MOFs: function in beauty

Alessia Bacchi

Decorative representation of the crystal structure of MOF UiO-66 (CSD refcode: RUBTAK03).

Humans have an innate sense for building structures to modify their natural environment: from simple shelters made of wood, stones or ice-blocks to royal palaces, the Great Wall, cathedrals, and skyscrapers, architecture has shaped our world. At the end of the 20th century, a new form of architecture was unveiled by the three 2025 Chemistry Nobel Prize laureates: using metal ions, molecules and bonds as bricks, steel, and concrete, Susumu Kitagawa at Kyoto University in Japan, Richard Robson at the University of Melbourne in Australia, and Omar Yaghi at the University of California, Berkeley in the US, opened the road to the imagination and creation of a new nano-world populated by wonderful architectures targeted by design.

Crystallographers have a special sense for beauty and patterns, and metal-organic frameworks (MOFs) are a supreme playground to play with motifs, symmetry, and topology, to build a mental representation of what we will never be able to actually see. One of the most pervasive contributions of crystallography to popular scientific imagery and to the modeling of the chemical world in the 20th century has been, in fact, the possibility to visualize molecules through 3D representation, which have immediately become the molecules themselves. Protein crystallography has populated science with ribbons and sheets of stunning beauty, and the first models of haemoglobin and myoglobin, forests of rods made of wood and iron wire, can be considered artwork for explaining nature. Now we have human-made MOFs, which can be rationally designed like a construction toy, and their pictorial representation often competes with the most beautiful patterns created by Islamic art or by the genius of M. C. Escher. The discovery of MOFs' beauty has triggered the flourishment of methods for topological description, the need for the investigation of real defects in the platonic perfect framework, the use of the patterned structure to act as a sponge to reveal the substructure of the pore contents, and a world of ideas to exploit the cavities for storage, delivery, as nano-flasks for catalysis, and to optimize the synthesis by understanding how all the components can assemble in such predictable exact constructions.
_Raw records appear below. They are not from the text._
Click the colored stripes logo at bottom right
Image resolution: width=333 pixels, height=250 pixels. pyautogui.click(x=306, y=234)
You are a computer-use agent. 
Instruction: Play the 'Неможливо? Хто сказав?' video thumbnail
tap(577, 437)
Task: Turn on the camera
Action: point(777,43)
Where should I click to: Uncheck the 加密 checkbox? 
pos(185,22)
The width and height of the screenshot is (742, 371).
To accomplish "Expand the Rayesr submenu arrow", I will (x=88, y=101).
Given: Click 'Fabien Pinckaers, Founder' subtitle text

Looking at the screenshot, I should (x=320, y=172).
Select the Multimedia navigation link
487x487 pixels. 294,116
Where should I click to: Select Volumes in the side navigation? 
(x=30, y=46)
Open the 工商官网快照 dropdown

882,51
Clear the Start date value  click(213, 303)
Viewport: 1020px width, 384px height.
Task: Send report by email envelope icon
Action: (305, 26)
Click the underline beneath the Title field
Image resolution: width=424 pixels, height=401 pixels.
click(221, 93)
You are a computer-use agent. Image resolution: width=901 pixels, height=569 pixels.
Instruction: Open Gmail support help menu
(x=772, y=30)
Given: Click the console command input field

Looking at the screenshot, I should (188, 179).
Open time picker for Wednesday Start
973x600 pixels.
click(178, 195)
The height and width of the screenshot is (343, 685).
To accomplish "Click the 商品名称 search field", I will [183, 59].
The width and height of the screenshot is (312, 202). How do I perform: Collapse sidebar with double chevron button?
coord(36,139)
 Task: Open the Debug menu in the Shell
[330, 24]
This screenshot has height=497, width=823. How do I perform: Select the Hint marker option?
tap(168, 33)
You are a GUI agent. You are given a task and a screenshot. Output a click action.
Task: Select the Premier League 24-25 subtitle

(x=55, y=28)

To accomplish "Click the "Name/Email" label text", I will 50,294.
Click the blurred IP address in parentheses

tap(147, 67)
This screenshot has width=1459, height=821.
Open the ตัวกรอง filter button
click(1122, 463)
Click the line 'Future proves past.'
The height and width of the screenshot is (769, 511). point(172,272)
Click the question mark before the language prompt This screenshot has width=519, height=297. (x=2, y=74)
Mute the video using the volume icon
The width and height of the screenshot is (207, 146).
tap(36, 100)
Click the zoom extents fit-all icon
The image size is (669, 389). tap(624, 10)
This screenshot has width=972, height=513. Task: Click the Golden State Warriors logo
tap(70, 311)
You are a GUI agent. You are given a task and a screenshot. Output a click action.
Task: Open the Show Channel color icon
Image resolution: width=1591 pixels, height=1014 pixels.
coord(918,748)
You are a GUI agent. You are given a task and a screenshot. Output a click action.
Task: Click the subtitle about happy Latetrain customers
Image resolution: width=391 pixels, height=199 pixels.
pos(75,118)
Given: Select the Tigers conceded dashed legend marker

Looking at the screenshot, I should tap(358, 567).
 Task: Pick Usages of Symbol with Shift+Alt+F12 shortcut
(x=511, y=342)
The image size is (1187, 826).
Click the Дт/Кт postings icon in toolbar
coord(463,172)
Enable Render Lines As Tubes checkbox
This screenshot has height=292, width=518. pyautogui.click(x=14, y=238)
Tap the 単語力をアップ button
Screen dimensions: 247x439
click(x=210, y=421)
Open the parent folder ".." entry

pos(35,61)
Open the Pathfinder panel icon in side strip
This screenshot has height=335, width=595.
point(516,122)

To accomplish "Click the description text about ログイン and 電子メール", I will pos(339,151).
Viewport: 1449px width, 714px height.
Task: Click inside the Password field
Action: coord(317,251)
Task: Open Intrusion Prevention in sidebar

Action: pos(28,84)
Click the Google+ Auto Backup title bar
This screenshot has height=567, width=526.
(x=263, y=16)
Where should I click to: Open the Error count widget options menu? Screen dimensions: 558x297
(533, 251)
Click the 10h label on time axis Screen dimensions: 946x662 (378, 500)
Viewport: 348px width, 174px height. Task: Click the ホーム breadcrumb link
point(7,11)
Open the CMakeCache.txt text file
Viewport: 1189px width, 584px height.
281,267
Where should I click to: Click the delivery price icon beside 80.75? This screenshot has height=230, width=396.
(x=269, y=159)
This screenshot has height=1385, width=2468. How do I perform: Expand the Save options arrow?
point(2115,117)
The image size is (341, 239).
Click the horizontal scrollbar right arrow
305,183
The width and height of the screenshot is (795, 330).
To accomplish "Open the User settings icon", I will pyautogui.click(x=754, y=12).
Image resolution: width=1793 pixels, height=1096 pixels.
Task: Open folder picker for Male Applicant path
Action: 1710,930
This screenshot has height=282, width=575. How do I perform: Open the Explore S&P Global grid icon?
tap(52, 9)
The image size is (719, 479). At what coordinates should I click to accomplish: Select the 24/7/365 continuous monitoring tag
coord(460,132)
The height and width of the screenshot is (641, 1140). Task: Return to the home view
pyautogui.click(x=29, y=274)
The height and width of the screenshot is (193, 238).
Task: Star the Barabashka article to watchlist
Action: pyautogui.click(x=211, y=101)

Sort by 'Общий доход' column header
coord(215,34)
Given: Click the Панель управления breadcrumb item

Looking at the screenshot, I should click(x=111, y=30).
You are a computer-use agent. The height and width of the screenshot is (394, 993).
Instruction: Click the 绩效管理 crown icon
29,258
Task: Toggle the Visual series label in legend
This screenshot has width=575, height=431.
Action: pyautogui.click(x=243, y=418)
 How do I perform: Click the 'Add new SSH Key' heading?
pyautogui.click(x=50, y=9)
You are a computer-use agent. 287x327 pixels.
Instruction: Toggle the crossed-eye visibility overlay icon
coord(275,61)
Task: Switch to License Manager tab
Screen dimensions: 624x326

What is particularly rewarding for all us crystallographers in the motivation of the Nobel Prize committee, and in the narrative of the decades that brought R. Robson, S. Kitagawa and O. Yaghi to the highest scientific recognition, is that the first idea of assembling metals and ligands in a preorganized way came to Robson while using structural models to teach chemistry, and that the idea was developed by Kitagawa to seek structural stability again by seeing MOF crystals as robust buildings with pores, and that the isoreticularity concept developed by Yaghi still strongly visually resembles the bottom-up design of a castle.

The applications of MOFs are already thrilling chemists and material scientists; the most cited spanning drug delivery, CO2 capture, water storage from deserts, and sequestration of pollutants from the environment. Yet, a non-negligible effect of the MOF research explosion is that it has refuelled the quest for beauty and the excitement in designing and discovering patterns that is one of the most rewarding aspects of being crystallographers.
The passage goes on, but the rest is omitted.